Cryptography Foundations · Part 3 of 8·Anonymity Engineering·2026-05-02·16 min read·intermediate

Hash functions and message authentication

Cryptographic hashes from first principles: SHA-2, SHA-3, BLAKE3, what they each guarantee, why HMAC exists, and the length-extension trap that motivates careful MAC design.

A cryptographic hash function is one of the most-used primitives in modern computing. Every git commit, every TLS certificate, every digital signature, every blockchain transaction, every password-storage scheme involves one or more hashes. The properties they actually guarantee are subtle — collision resistance, preimage resistance, behavior as a pseudo-random function — and getting them confused leads to broken protocols. This module is the foundational pass: enough to read protocol specs that say "the verifier MUST compute SHA-256 over the transcript" and know what that buys you, why HMAC exists in addition to plain hashing, and where length-extension attacks still bite naive constructions.

Prerequisites

Module 2.1 — Symmetric encryption, block ciphers, AES. The keyed-permutation framing helps when contrasting with hash functions.
Module 2.2 — Stream ciphers and AEAD construction.
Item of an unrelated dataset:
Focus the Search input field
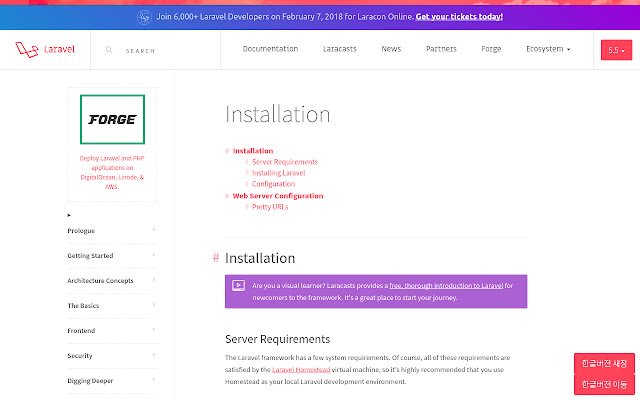(x=160, y=49)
MAC-inside-AEAD is one application; this module covers the standalone MACs that came first.

Learning objectives

By the end of this module you should be able to:

State precisely what a cryptographic hash function guarantees, and which guarantee matters for which application.
Distinguish SHA-2, SHA-3, and BLAKE3 at the design-family level without turning the module into a feature-comparison chart.
Explain why HMAC is the right way to build a keyed authenticator from a hash, and why a plain hash(key || message) is structurally unsafe.
Identify where length-extension attacks matter (Merkle-Damgard hashes used naively) and where they don't (HMAC, sponge-based hashes, properly-keyed constructions).
Recognize hash usage patterns in real protocols — certificate fingerprints, content addressing, transcript binding, key derivation — and reason about which property each pattern actually depends on.

What a cryptographic hash actually promises

A cryptographic hash function takes an arbitrary-length input and produces a fixed-length output (the digest, 256 bits for SHA-256, 512 bits for SHA-512, 256 or other lengths for SHA-3 variants). The output should be deterministic — the same input always produces the same digest — and should look pseudo-random.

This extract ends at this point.